草壁非常震惊。
我原本以为报丧鸟的死亡是那种里程碑式的,不算标志,至少也应该是彭格列与密鲁菲奥雷战争的导火索。密鲁菲奥雷的意图被揭露(白兰可能认为是扭曲夸大),彭格列和同盟家族的广大人民群众被“两国交战先斩来使”的挑衅举动激怒,群情激动民意激愤,战斗力、凝聚力空前提高,所以成功在密鲁菲奥雷被报丧鸟搞得一头雾水的状态下组织了对密的反击。
但是从草壁的表现来看,事情好像并非如此。
我问他居然没有听过这消息吗。
毕竟他们风纪委员长,现在的总裁可是一上来就仿佛日常聊天那样轻描淡写说“听说你死了”。而且当时白兰怪我破坏计划,不也是死讯遮掩不住,导致彭格列和同盟家族才觉得没有和谈希望,所以快速组织了第一波反击吗?那最起码这消息应该在意大利境内有一定范围的传播吧……就算草壁当时在日本不能及时获得消息,几天之后他们在意大利探查情报的风纪委员也应该传回点什么东西吧。

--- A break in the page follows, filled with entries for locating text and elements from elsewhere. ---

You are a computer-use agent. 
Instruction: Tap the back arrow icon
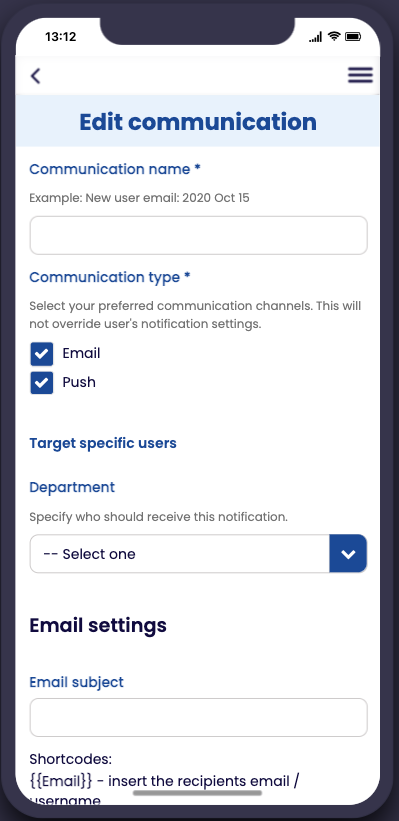35,76
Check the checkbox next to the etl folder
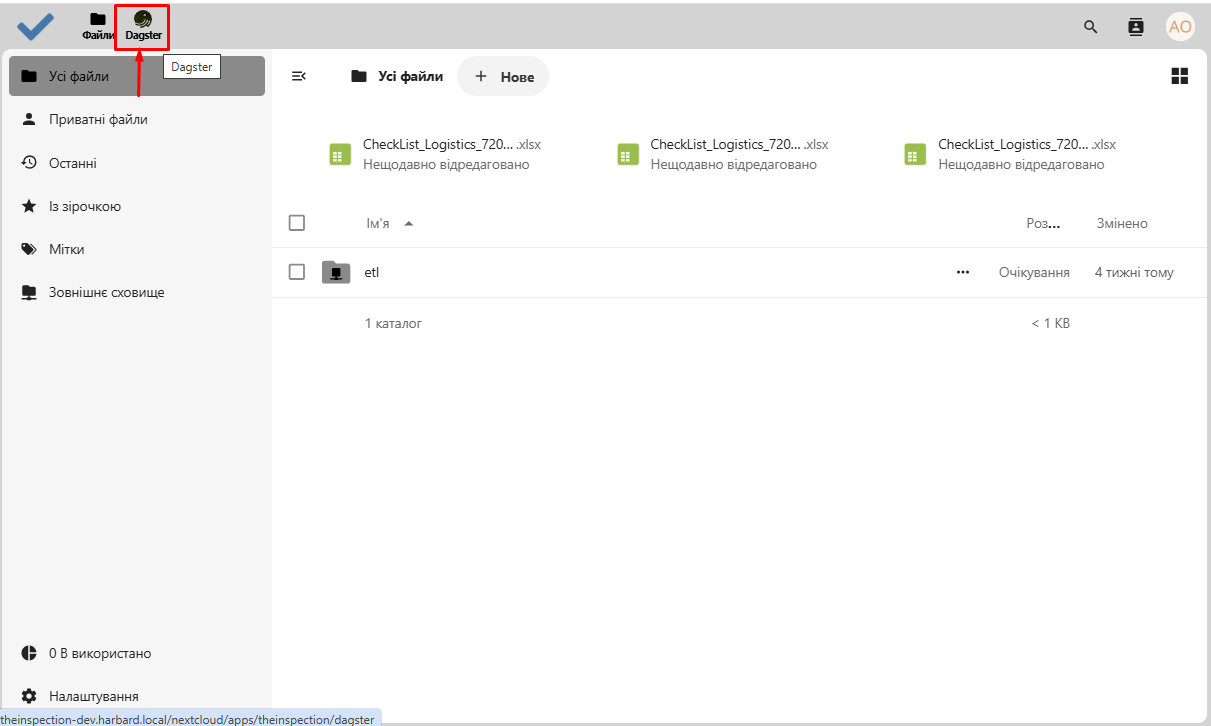 (x=296, y=271)
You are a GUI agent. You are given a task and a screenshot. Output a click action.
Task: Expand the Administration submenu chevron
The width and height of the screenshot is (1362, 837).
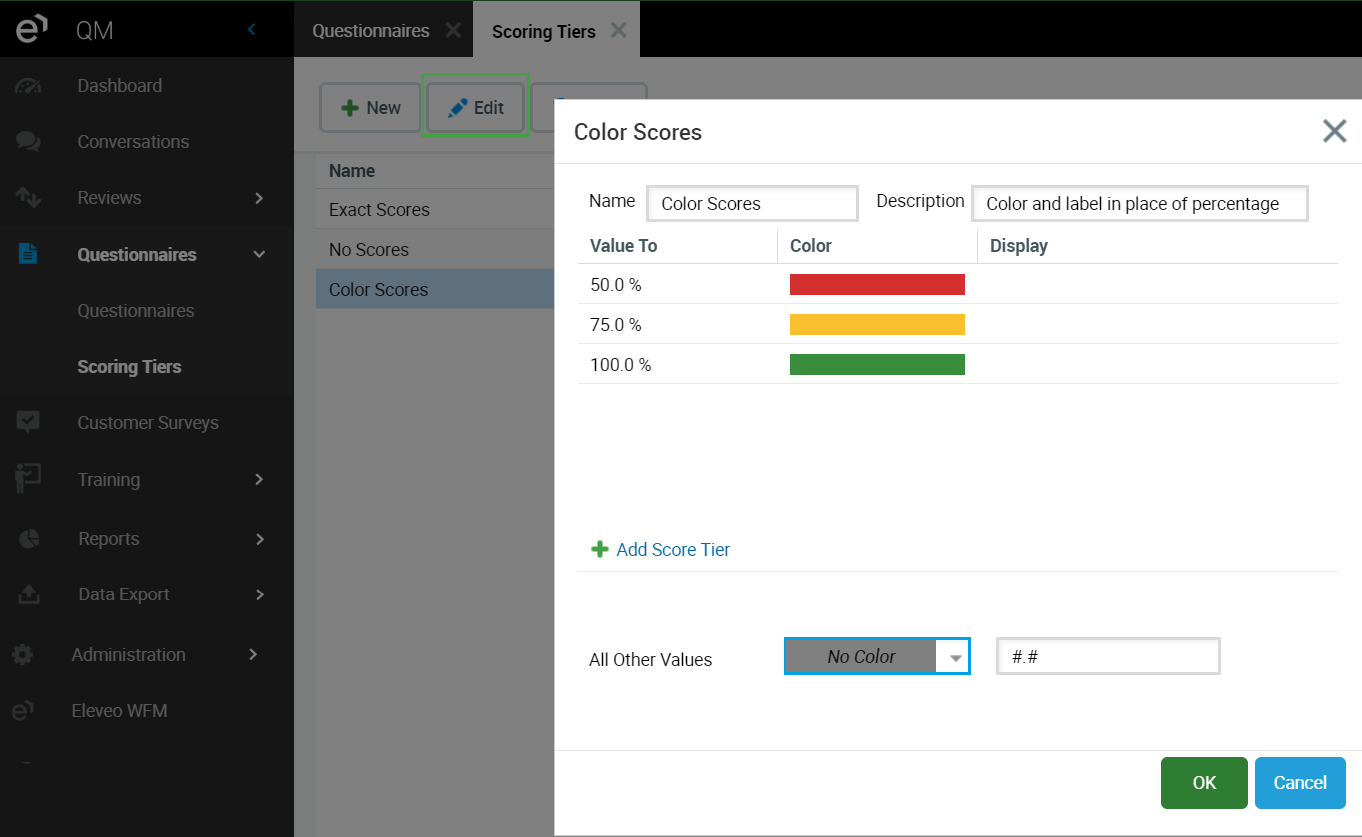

然后草壁告诉我,准确来讲,“风纪财团不包含在彭格列和同盟家族之中”,言下之意是没听到这也理所应当。至于情报人员为什么没有传回任何消息,他敛目回忆了两秒也提出推测,说可能是山本刻意压下了情报。“第一次反击是他牵头组织的行动,我们的人确实因为种种原因被囊括其中,但当时他们也没有提及……”草壁停顿了一下,“……这件事,想来,应该是山本或其他人故意压下了这个消息,只在高层干部的范围内流通。”
我琢磨了一下觉得很有可能。
按照报丧鸟那个名声,要是被意大利黑手党们发现杀了她的家族没有得到任何报应,那现在彭格列能留下多少盟友还未可知——谁会和打败了几乎与厄运齐名之人的组织作对呢?于是我叹“山本武这家伙可真聪明啊”。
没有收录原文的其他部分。